Metabolic Profiling Detects Field Effects in Nondysplastic Tissue from Esophageal Cancer Patients

The variable rate of missed cancer in endoscopic biopsies and lack of other biomarkers reduce the effectiveness of surveillance programs in esophageal cancer. Based on the field cancerization hypothesis that tumors arise within a transformed field with an altered biochemical phenotype, we sought to test if metabolic profiling could differentiate between histologically normal tissue from individuals with and without esophageal cancer. Thirty-five patients with esophageal adenocarcinoma and 52 age-matched controls participated in the study. Using H-1 magic angle spinning-nuclear magnetic resonance spectroscopy of intact tissue, we generated metabolic profiles of tumor tissue, proximal histologically normal mucosa from cancer patients (PHINOM), and proximal histologically normal mucosa from a control group. Using multivariate regression and receiver-operator characteristic analysis, we identified a panel of metabolites discriminating malignant and histologically normal tissues from cancer patients and from that of controls. Whereas 26% and 12% of the spectral profile regions were uniquely discriminating tumor or control tissue, respectively, 5% of the profile exhibited a significant progressive change in signal intensity from controls to PHINOM to tumor.
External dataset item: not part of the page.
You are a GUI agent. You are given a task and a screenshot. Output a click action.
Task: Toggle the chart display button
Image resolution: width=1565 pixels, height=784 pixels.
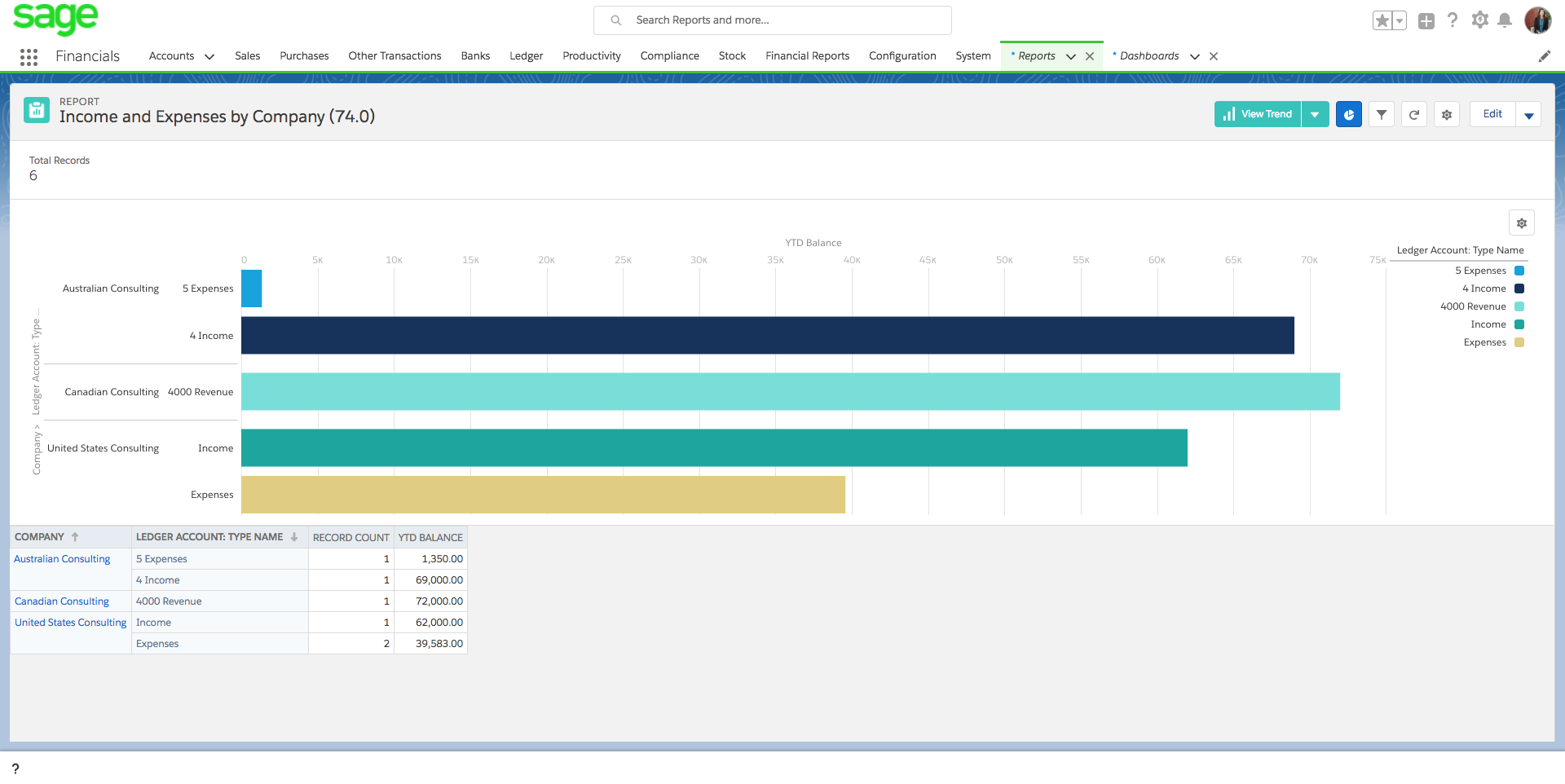click(1349, 115)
Regions identified were assigned to phosphocholine (PC), glutamate (Glu), myo-inositol, adenosine-containing compounds, uridine-containing compounds, and inosine. In particular, the PC/Glu ratio in histologically normal tissue signified the presence of esophageal cancer (n = 123; area under the curve, 0.84; P < 0.001). In conclusion, our findings support the hypothesis of the presence of metabonomic field effects in esophageal cancer, even in non-Barrett's segments. This indicates that metabolic profiling of tissue can potentially play a role in the surveillance of cancer by reporting on the phenotypic consequences of field cancerization. Cancer Res; 70(22); 9129-36. (C) 2010 AACR.